The issues of H1B visas and the Paris Climate Accord do not find a mention in the statement. Discussions on these issues at ministerial and senior official level would have taken place. PM Modi in his Article in the Wall Street Journal (WSJ) on June 25 categorically states: “[C]ombination of technology, innovation and skilled workers has helped forge an exciting digital and scientific partnership between our two countries. The creative and entrepreneurial energy of our engineers, scientists and researchers, and their free movement between both countries, continue to help India and the US retain their innovation edge and maintain competitiveness in the knowledge economy.”

The Joint Statement contains reference to a comprehensive review of bilateral relations and to further expanding and balancing trade relations on the principle of free and fair trade. Trump in his statement to the press also referred to the need for a fair and reciprocal trading partnership between the two countries. To respond to Trump’s concerns about creating jobs in the US, Modi in his WSJ Article has mentioned that Indian investment of USD 15 billion in the US is creating jobs in 35 US states, including in the rust belt from where Trump received huge support in his election. Trump in his statement expressed appreciation and gratitude for the defence purchases by India as also of 100 airplanes by a civil aviation company and about the projected supply of gas by the US to India. This and clean coal and renewable energy resources and technologies will significantly add to India’s energy security.

An additional aspect of the visit was the reach out to the family of Donald Trump by PM Modi. He invited Trump’s daughter Ivanka to lead a delegation of US entrepreneurs to a Global Meet in India later this year. Trump specifically referred to this in his Rose Garden address implying that this initiative had immensely pleased him.

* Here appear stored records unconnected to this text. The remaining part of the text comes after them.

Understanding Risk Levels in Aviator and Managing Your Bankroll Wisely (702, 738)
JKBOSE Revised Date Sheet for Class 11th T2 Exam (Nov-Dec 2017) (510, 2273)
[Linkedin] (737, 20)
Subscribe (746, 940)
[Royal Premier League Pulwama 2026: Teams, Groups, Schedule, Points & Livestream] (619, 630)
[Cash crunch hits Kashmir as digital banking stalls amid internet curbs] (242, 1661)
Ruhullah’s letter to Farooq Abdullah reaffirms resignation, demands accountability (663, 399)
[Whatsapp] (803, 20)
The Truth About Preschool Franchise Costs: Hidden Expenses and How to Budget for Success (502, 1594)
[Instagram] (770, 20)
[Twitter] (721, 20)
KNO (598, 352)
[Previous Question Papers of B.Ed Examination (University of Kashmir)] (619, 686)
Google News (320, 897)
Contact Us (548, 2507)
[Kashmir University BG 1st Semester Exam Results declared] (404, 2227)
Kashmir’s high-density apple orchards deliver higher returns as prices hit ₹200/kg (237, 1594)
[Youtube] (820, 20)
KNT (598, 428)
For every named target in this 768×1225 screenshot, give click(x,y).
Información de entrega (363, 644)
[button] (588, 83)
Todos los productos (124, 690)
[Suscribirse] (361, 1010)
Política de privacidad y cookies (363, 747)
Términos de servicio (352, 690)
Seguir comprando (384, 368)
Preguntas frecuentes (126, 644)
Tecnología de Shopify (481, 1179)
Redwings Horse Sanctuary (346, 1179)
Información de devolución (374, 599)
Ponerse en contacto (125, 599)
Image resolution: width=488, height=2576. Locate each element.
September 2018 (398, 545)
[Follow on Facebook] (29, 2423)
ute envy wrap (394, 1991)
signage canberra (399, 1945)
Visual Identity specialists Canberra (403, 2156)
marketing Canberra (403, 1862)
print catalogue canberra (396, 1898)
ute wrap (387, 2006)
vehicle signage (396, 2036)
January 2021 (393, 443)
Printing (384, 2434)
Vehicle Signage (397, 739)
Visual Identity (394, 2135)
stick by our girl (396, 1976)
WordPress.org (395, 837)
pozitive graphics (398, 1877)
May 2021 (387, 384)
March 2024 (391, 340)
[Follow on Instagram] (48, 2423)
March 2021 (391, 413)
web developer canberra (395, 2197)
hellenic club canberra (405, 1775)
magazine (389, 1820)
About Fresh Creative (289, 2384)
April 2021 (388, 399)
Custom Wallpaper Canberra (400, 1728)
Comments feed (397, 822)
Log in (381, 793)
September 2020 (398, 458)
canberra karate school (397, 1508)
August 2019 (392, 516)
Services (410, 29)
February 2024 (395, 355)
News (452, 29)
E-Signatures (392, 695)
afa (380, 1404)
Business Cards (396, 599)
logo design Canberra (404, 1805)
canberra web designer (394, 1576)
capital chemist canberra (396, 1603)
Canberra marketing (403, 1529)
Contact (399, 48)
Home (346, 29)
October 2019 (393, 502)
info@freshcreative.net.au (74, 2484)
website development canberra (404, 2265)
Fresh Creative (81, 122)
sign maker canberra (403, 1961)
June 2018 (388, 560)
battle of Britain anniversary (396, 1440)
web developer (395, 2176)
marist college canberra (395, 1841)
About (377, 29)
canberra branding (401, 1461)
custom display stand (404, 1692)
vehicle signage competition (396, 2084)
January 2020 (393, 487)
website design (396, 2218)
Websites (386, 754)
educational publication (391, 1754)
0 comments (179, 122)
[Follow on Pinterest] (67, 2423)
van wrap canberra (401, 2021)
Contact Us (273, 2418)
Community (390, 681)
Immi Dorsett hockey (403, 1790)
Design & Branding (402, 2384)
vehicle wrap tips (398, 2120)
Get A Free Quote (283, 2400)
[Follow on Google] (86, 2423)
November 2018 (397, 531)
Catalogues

Prime Minister Modi and the Indian foreign policy establishment can feel upbeat with the results of the visit. Given the uncertainties that had been plaguing the journey for the last few weeks, the results have been nothing less than gratifying. PM Modi wrote in his op-ed piece in WSJ that a year ago while addressing the US Congress, he had spoken about having overcome the “hesitations of history.” He affirmed that a year later, he is confident of the growing convergence between the two nations. Prime Minister Modi’s visit has set the stage for rapid and robust growth in multi-faceted ties between India and the US in the coming years.

The views expressed above belong to the author(s).